Phryne returned the twinkle with added interest. ‘Him, and Herodotus—my favourite gossip—and some others.’

‘Plautus?’ he asked, putting down the volume of plays.

‘Much funnier than Terence,’ she said. ‘Come and have some lunch?’

‘Delighted.’

He offered his arm and escorted her into the dining room. It was pleasantly cool, the heavy curtains excluding a raking north wind which had decided to see how much of St Kilda’s sand it could transfer into St Kilda’s gardens, birdbaths and sandwiches. Phryne surveyed her professor. Well dressed in a light grey suit. Smells pleasantly of soap and pipe smoke. Pale rather than tanned. Robust rather than sprightly. Greek rather than Roman.

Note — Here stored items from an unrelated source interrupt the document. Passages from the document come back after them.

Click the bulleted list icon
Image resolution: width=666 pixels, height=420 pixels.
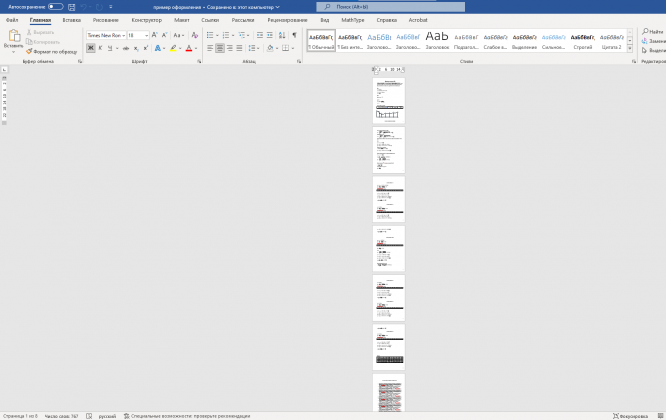point(213,35)
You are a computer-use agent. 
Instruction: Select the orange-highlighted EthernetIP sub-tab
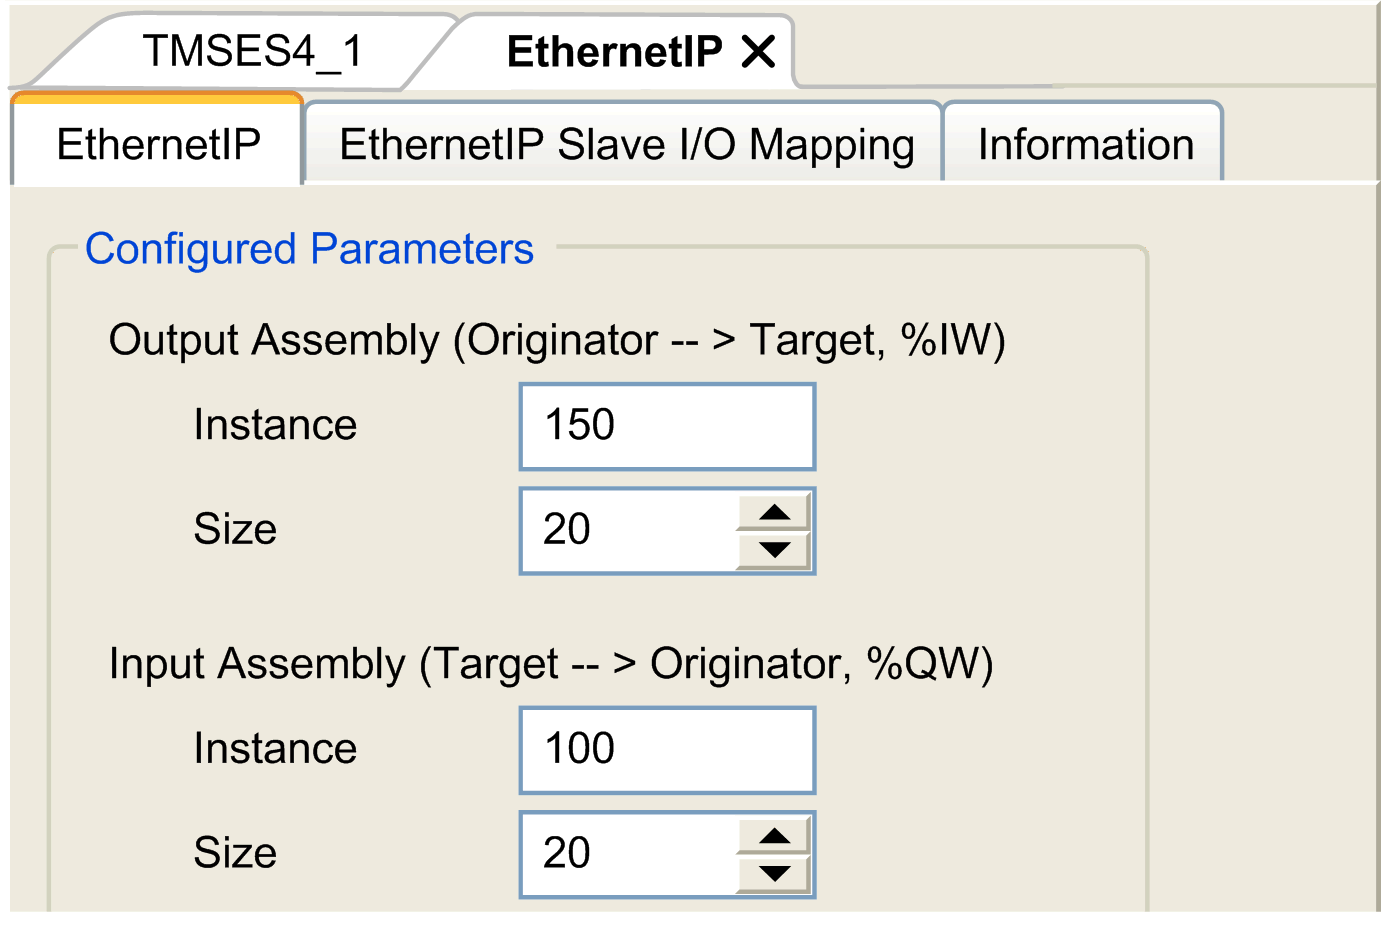click(x=158, y=145)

Ember floated in as Mr Butler brought the soup. Professor Rowlands bent to offer a hand to the black cat, who sniffed it and then allowed the royal ears to be briefly caressed. Ember then wound a couple of times around Phryne’s ankles as a courtesy then followed Mr Butler out.

And the professor is a cat person rather than dog person, thought Phryne. Still that was no guarantee of virtue. Dr Nikola, the arch villain of Guy Boothby’s shockers, had a cat of which he was presumably fond—and it liked him, for it sat on his shoulder, sneering, as screaming victims were pushed into the scorpion pit. Where did he get so many scorpions? From a scorpion breeder? In London?